Java Collections Framework: Deep Dive
A comprehensive guide to Java's Collections Framework — data structures, common implementations, internal mechanics, and best practices.
1. Collections Hierarchy Overview
Iterable
└── Collection
├── List (ordered, allows duplicates)
│ ├── ArrayList
│ ├── LinkedList
│ ├── Vector (legacy, synchronized)
│ └── CopyOnWriteArrayList (concurrent)
├── Set (no duplicates)
│ ├── HashSet
│ ├── LinkedHashSet
│ └── TreeSet (sorted)
└── Queue / Deque
├── PriorityQueue
├── ArrayDeque
├── LinkedList
└── BlockingQueue (concurrent)
├── ArrayBlockingQueue
├── LinkedBlockingQueue
└── DelayQueue
Map (key-value pairs, not part of Collection)
├── HashMap
├── LinkedHashMap
├── TreeMap (sorted)
├── Hashtable (legacy, synchronized)
└── ConcurrentHashMap (concurrent)
2. List Implementations
ArrayList
The most commonly used List implementation, backed by a resizable array.
Key characteristics:
- O(1) random access by index (implements
RandomAccess) - O(1) amortized append (
add()at end) - O(n) insert/remove in the middle (requires shifting elements)
- Not thread-safe
Expansion mechanism: When the internal array is full, ArrayList creates a new array 1.5× the current size and copies elements over:
// Simplified expansion logic
int newCapacity = oldCapacity + (oldCapacity >> 1); // 1.5x
elementData = Arrays.copyOf(elementData, newCapacity);
Best practices:
- Specify initial capacity if you know the size:
new ArrayList<>(1000) - Use
ensureCapacity()before bulk inserts to avoid repeated resizing
LinkedList
Backed by a doubly-linked list. Also implements Deque.
Key characteristics:
- O(1) insert/remove at head or tail
- O(n) random access (must traverse the list)

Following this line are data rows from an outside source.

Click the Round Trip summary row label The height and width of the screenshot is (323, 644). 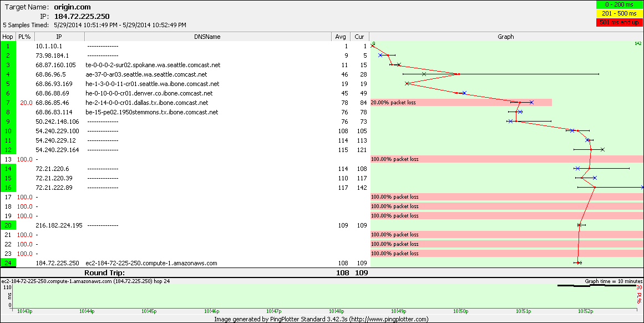pyautogui.click(x=104, y=273)
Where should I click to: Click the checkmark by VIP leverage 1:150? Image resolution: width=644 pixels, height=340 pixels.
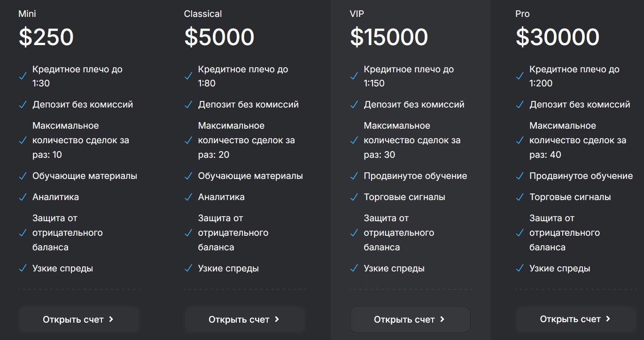354,76
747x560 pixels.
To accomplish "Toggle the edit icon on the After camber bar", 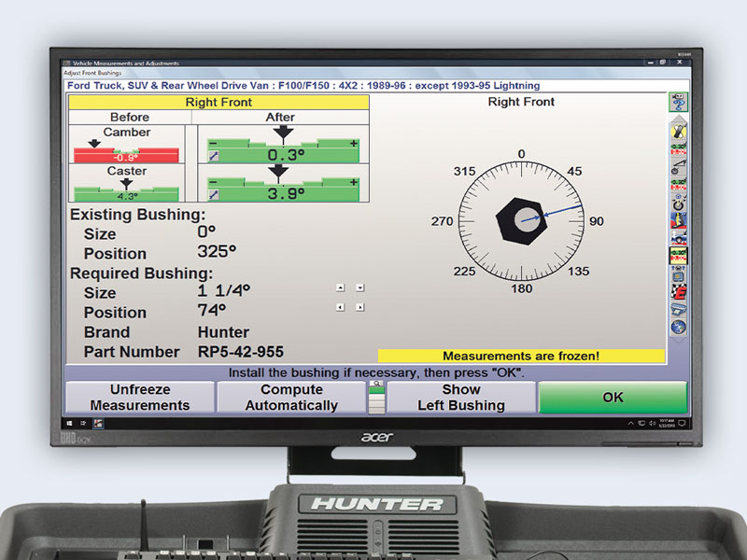I will (215, 156).
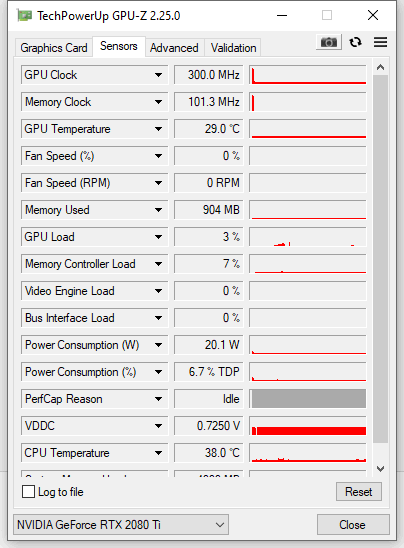This screenshot has width=404, height=548.
Task: Expand the GPU Clock sensor dropdown
Action: pyautogui.click(x=158, y=75)
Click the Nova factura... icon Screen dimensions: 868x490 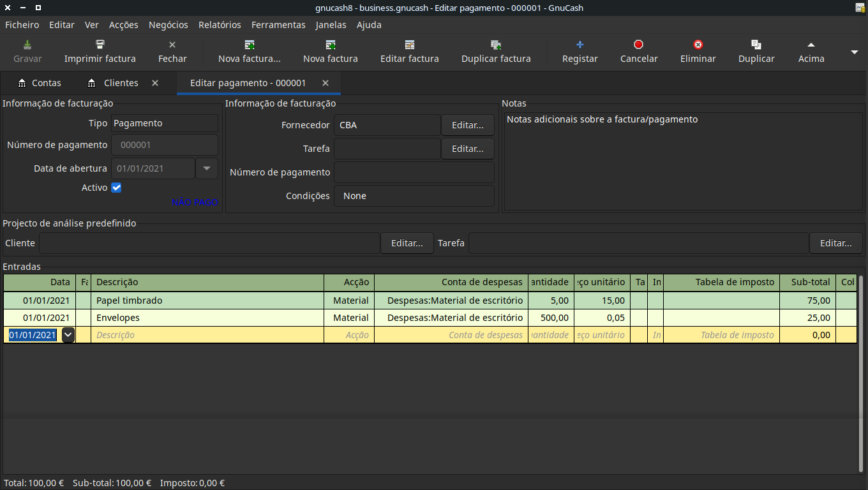[250, 45]
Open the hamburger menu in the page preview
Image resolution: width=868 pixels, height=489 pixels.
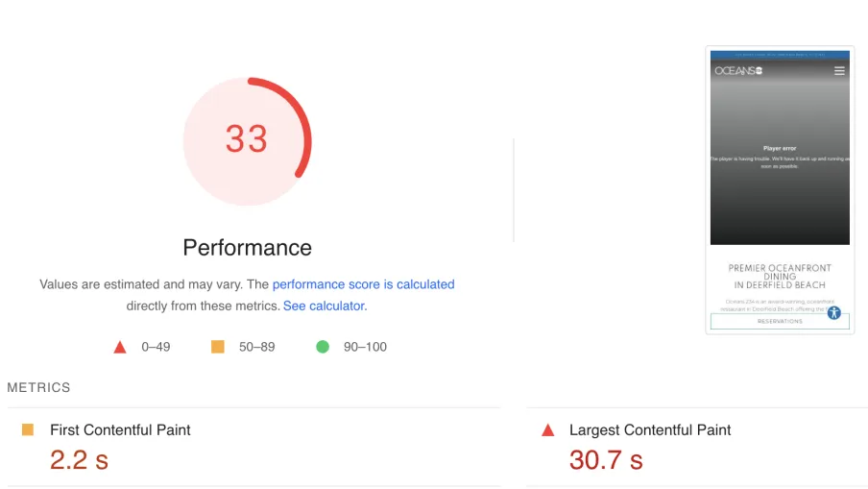839,71
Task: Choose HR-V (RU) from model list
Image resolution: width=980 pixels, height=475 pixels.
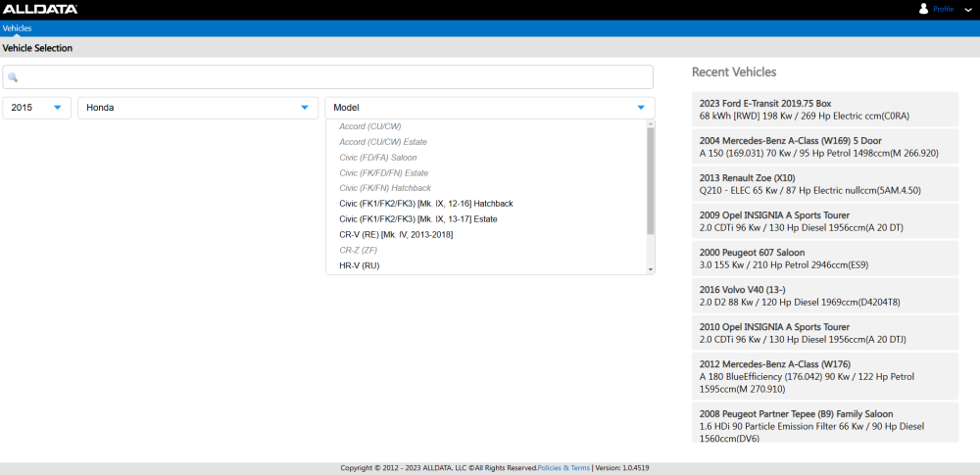Action: 359,265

- O(n) insert at arbitrary index (traversal + O(1) link update)
- Higher memory overhead per element (each node stores two pointers)
ArrayList vs LinkedList
| Operation | ArrayList | LinkedList |
|---|---|---|
Random access get(i) | O(1) | O(n) |
Append add(e) | O(1) amortized | O(1) |
Insert at index add(i, e) | O(n) | O(n)* |
| Remove by index | O(n) | O(n)* |
| Memory per element | Lower | Higher (node overhead) |
| Cache locality | Excellent (contiguous) | Poor (scattered) |
* LinkedList's insert/remove is O(1) for the link operation itself, but O(n) to find the position first.
In practice: ArrayList is almost always the better choice due to CPU cache friendliness and lower overhead.
3. Map Implementations
HashMap Internals
HashMap uses an array of buckets where each bucket is a linked list (or red-black tree for long chains).
Core mechanics:
-
Hash function: Spreads keys across buckets.
static final int hash(Object key) {
int h;
return (key == null) ? 0 : (h = key.hashCode()) ^ (h >>> 16);
}The XOR with the upper 16 bits reduces collisions when the array size is a power of 2.
-
Bucket index:
index = hash & (capacity - 1)(bitwise AND, equivalent to modulo for power-of-2 sizes). -
Collision resolution:
- Entries with the same bucket index form a linked list.
- When a linked list exceeds 8 nodes (and capacity ≥ 64), it converts to a red-black tree for O(log n) lookup.
- When a tree shrinks below 6 nodes, it converts back to a linked list.
-
Load factor & expansion:
- Default load factor: 0.75
- Threshold = capacity × load factor
- When
size > threshold, the array doubles in size and all entries are rehashed.
Important: HashMap is not thread-safe. Use ConcurrentHashMap for concurrent access.
LinkedHashMap
Extends HashMap with a doubly-linked list connecting all entries, preserving either:
- Insertion order (default)
- Access order (most-recently-accessed last) — set via constructor parameter
LRU Cache: LinkedHashMap can function as an LRU cache by overriding removeEldestEntry():
public class LRUCache<K, V> extends LinkedHashMap<K, V> {
private final int maxSize;
public LRUCache(int maxSize) {
super(maxSize, 0.75f, true); // accessOrder = true
this.maxSize = maxSize;
}
@Override
protected boolean removeEldestEntry(Map.Entry<K, V> eldest) {
return size() > maxSize;
}
}
TreeMap
Backed by a red-black tree. Entries are sorted by key (natural ordering or a provided Comparator).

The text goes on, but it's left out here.